Materials provided
§

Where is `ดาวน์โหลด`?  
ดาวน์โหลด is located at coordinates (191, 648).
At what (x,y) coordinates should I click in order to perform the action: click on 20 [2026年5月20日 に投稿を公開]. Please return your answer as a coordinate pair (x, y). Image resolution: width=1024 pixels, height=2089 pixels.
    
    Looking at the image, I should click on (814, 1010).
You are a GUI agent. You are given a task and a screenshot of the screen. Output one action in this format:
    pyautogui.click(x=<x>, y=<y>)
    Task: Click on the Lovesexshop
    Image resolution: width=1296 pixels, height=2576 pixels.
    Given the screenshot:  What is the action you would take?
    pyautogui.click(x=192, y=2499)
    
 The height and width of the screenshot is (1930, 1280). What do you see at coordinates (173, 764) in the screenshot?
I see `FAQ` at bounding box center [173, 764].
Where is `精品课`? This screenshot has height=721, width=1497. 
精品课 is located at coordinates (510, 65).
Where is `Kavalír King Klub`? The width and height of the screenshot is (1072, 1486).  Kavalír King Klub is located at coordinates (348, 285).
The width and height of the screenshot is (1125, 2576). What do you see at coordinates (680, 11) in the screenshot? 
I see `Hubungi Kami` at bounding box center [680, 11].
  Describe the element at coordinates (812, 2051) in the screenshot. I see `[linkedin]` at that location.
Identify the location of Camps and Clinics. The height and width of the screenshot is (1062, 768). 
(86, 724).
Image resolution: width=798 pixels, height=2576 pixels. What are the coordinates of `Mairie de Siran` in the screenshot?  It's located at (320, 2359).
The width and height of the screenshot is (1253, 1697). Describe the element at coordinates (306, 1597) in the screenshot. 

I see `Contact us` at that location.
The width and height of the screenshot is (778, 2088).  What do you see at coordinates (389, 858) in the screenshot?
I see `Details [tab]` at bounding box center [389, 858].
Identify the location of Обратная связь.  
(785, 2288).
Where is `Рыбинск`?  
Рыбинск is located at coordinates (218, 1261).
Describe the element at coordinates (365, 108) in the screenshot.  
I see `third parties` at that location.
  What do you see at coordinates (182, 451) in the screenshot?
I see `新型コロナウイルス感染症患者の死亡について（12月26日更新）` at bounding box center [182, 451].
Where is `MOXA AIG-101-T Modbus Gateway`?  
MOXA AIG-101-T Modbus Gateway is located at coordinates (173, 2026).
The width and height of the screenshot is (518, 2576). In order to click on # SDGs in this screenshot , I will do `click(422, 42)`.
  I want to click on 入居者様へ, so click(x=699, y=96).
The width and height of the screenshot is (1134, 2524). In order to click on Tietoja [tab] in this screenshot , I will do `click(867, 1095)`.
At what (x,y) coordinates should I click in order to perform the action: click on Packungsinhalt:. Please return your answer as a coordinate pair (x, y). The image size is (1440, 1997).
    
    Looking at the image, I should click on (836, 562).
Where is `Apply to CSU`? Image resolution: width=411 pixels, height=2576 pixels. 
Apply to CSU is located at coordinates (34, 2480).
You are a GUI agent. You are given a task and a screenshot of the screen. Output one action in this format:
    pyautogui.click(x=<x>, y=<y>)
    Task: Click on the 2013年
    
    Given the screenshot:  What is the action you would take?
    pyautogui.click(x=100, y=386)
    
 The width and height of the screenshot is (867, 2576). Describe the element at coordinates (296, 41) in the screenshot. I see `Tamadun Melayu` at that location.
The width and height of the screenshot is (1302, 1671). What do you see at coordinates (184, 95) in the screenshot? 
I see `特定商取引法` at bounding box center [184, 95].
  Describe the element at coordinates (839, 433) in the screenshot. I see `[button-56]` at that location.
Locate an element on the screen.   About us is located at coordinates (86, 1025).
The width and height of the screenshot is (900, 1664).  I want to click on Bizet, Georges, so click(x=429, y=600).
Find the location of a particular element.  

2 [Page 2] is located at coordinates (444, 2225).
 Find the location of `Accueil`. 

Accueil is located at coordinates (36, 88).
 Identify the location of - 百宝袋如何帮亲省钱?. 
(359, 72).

§

Challenge
Identify each line in the items above that contains the word "Describe", and copy every such line in full. Case counts, so a line qualifies only if the capitalization matches.

Answer below
  Describe the element at coordinates (812, 2051) in the screenshot. I see `[linkedin]` at that location.
The width and height of the screenshot is (1253, 1697). Describe the element at coordinates (306, 1597) in the screenshot. 
Describe the element at coordinates (365, 108) in the screenshot.  
 The width and height of the screenshot is (867, 2576). Describe the element at coordinates (296, 41) in the screenshot. I see `Tamadun Melayu` at that location.
  Describe the element at coordinates (839, 433) in the screenshot. I see `[button-56]` at that location.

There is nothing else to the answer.